I had to set my mug down to keep from spilling it. “Mechanical engineering?”

Josh shook his head. “That was Skip’s thing. I majored in psychology.”

I leaned back and crossed my arms over my chest. Their friendship, acquaintance — whatever it was — was longstanding. Skip had been an older college student, taking classes at a rate he could afford. I guessed there was at least a five-year age difference between them.

Josh studied his fingers as he pressed the tips together, forming a hollow sphere with his hands. “Went our separate ways after I graduated. Skip was still chugging along, you know, in that steady way of his. I got bored with the options available to me with a psychology degree, so I applied to the FBI. Got in, worked at a couple lousy postings until a spot in the San Francisco office opened up. Skip called me on my third day downtown.” Josh shook his head. “It was like he knew, had been following my career or something.”
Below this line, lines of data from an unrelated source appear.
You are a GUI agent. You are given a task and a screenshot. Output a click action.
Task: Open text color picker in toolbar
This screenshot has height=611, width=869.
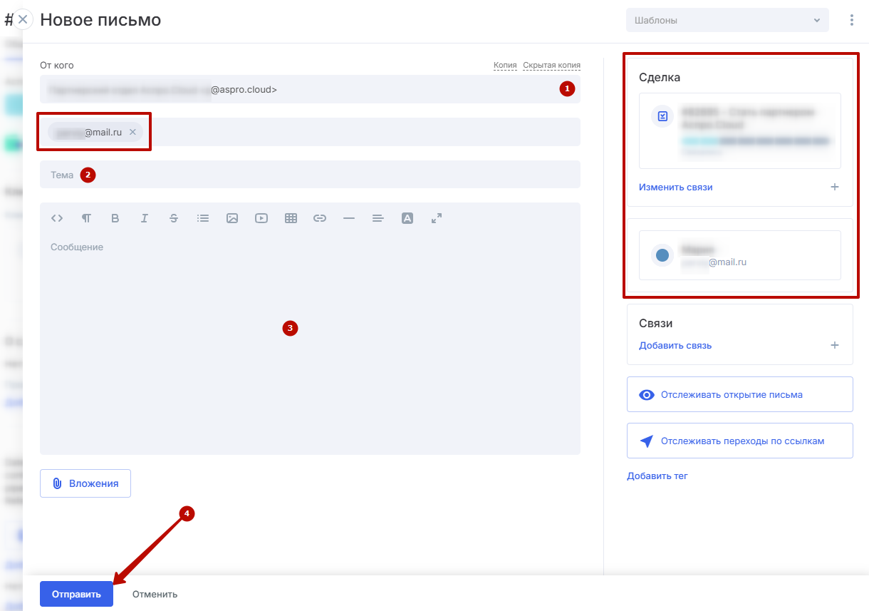coord(407,219)
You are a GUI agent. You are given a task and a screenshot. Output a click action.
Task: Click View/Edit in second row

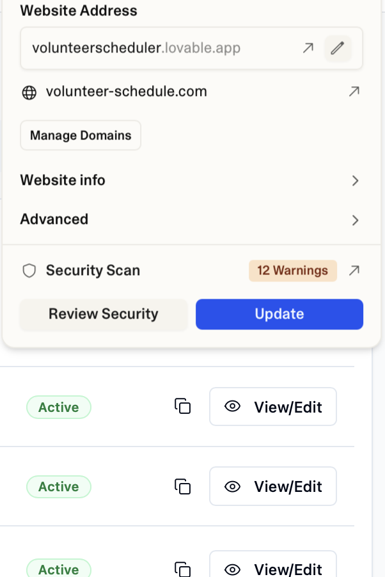[273, 487]
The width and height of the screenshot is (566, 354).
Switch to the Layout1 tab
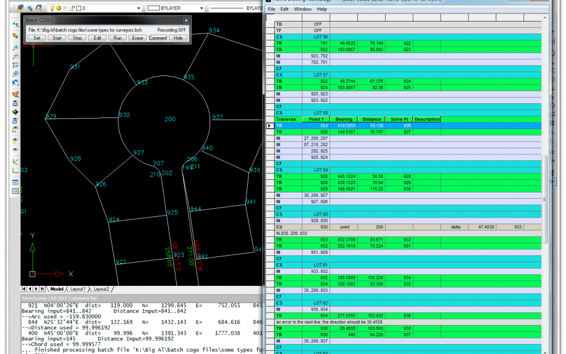pos(78,289)
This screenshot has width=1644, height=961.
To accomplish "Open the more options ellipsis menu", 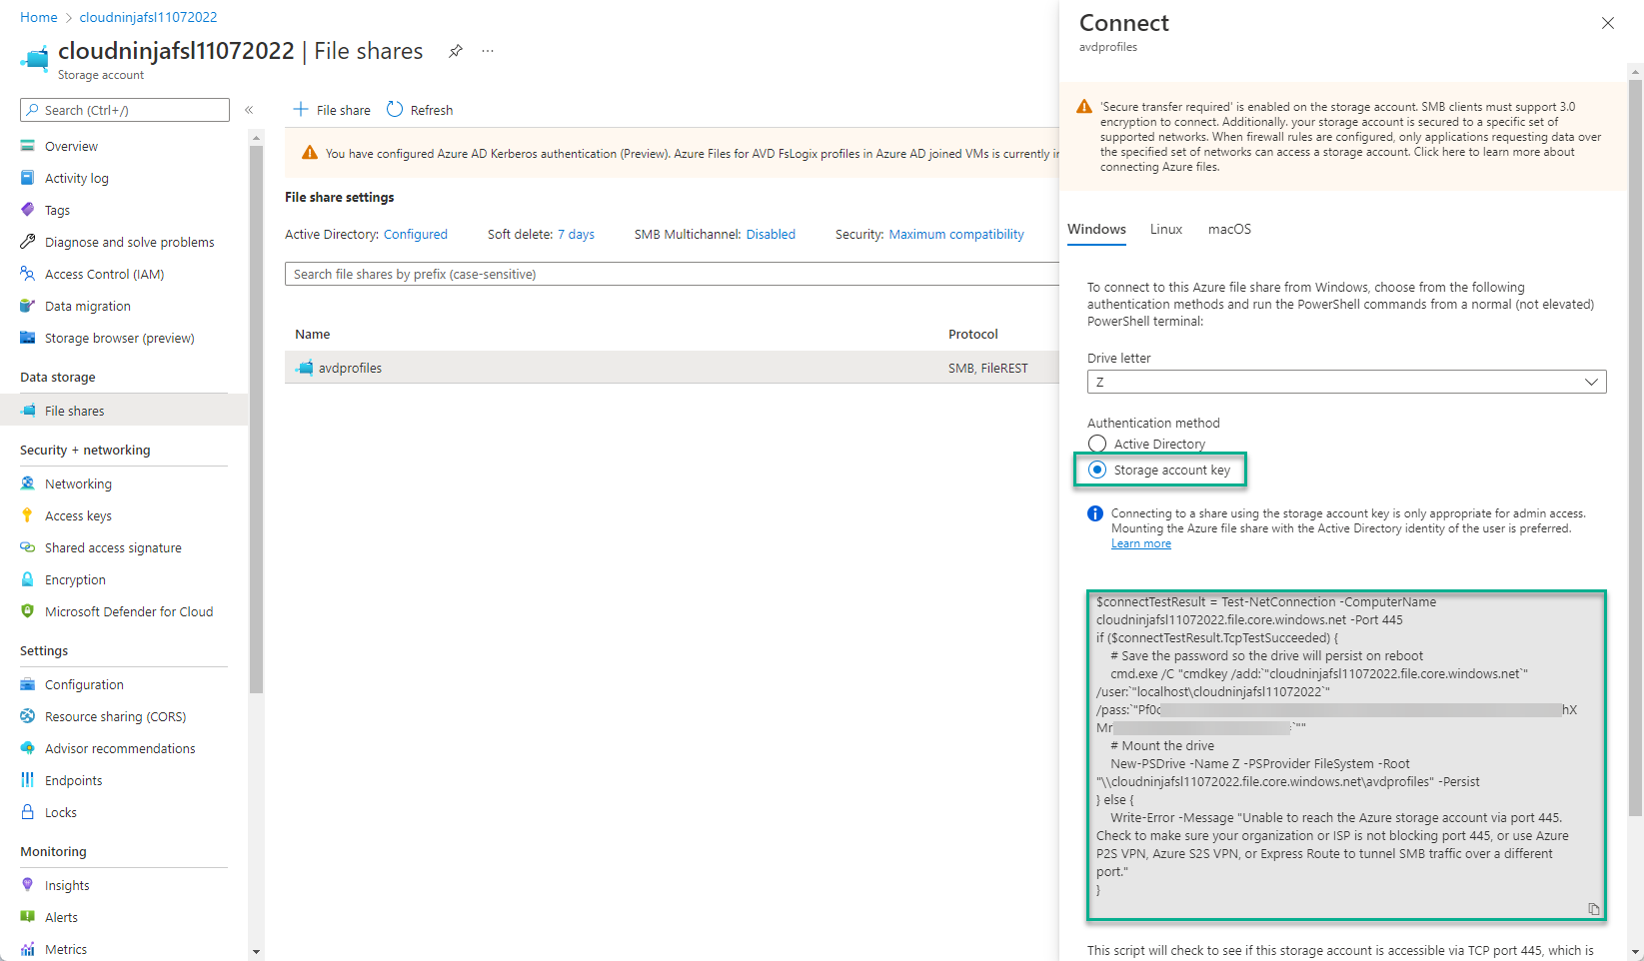I will coord(488,51).
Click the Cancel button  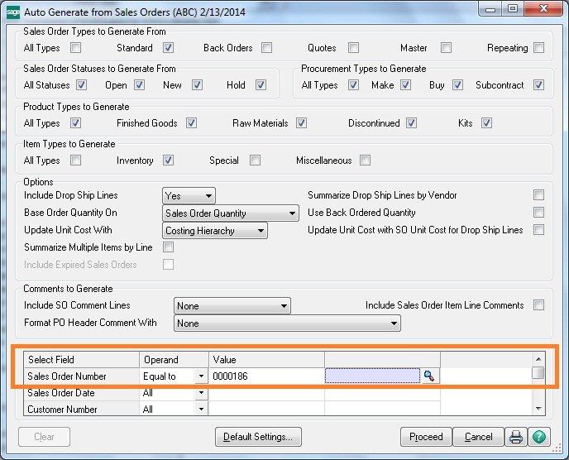pyautogui.click(x=478, y=437)
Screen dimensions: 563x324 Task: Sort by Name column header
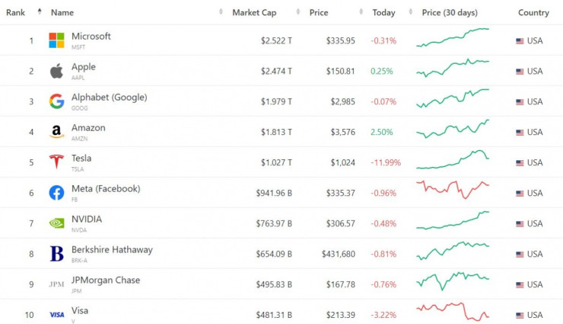[x=62, y=12]
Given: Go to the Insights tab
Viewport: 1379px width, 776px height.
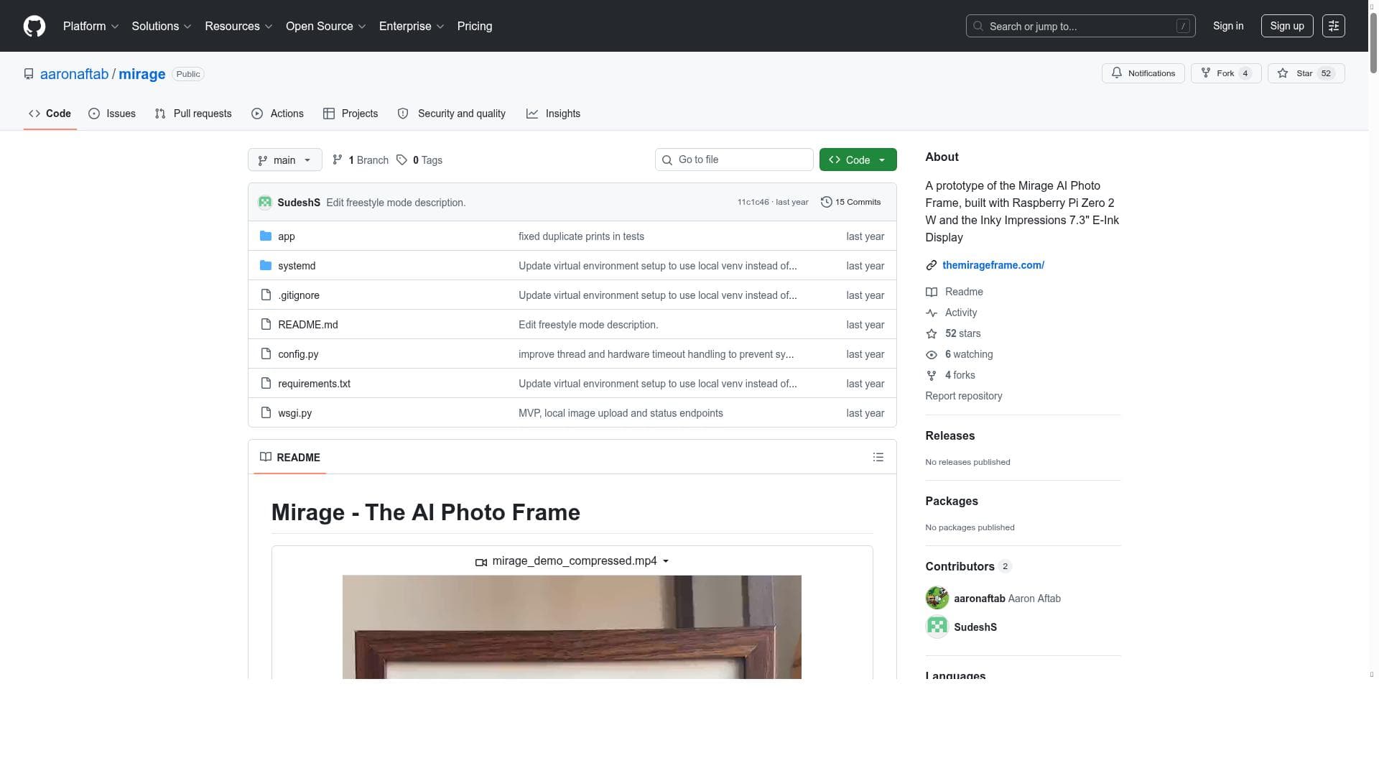Looking at the screenshot, I should (553, 114).

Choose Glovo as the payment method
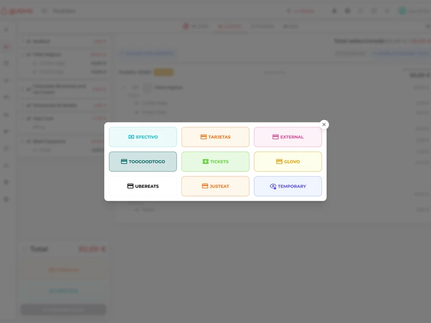pos(288,162)
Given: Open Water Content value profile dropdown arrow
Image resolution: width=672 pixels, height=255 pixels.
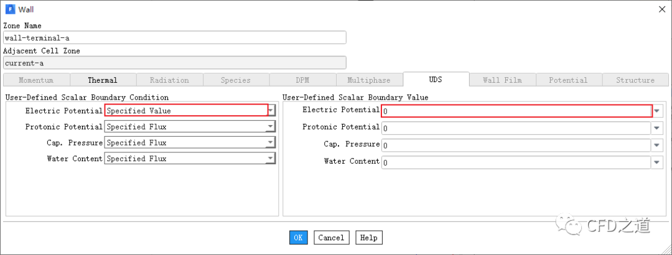Looking at the screenshot, I should pos(658,162).
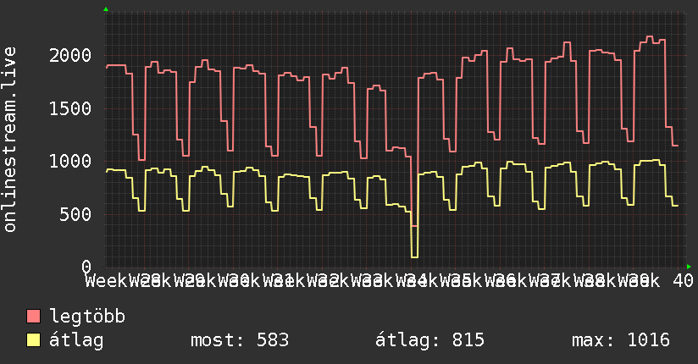Click the 1000 y-axis label
The height and width of the screenshot is (364, 698).
pyautogui.click(x=70, y=162)
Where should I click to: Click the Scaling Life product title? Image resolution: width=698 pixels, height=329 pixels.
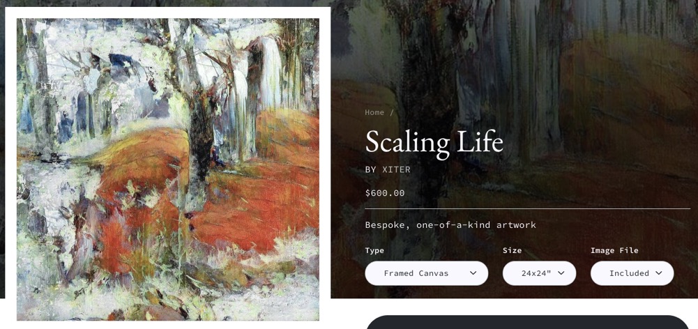[x=434, y=141]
I did a quick mental calculation of the timeline and guessed that this renewal of their friendship occurred before I started working for Skip, certainly well before my photo showed up on Skip’s desk. “What did he want?”

“To pick my brain. Boy, was he curious.”

I flexed my hands under the table, trying to distract myself from expressing frustration. I opted for silence — long and uncomfortable — because my attempt at verbal prompting sure wasn’t effective at speeding up the pace of Josh’s forthcomingness.

He opened his mouth, caught sight of the waitress arriving with our plates stacked on her arm, and closed his mouth again. I was no longer hungry, but eating was something to do. I tucked in.

Josh impaled a row of blueberries on the tines of his fork then left them to marinate in a puddle of syrup.

I made it about halfway through the sticky, fruity conglomeration before my stomach started cramping. I shoved the plate away and switched to twisting a paper napkin to shreds in my lap.

Josh had been fiddling with a sugar packet. It started leaking white granules all over the Formica tabletop, and he brushed them onto the floor. “Okay, look. I didn’t figure it out for a while, why Skip was so fascinated with organized crime figures. I thought it was some sort of morbid curiosity, and I indulged him, shared details, had a few laughs with him at some of their ingenious antics. But he kept pressing me — names, locations, preferred forms of money-making vice. He was so appreciative, though, made me feel — I don’t know — important. We all have this complex, you know — FBI agents. White knights, guard dogs protecting the sheep, hacking off the many heads of the criminal serpent, whatever. It’s not something you can talk about with just anybody, and that often includes your spouse and close family. It’s nice to be appreciated.”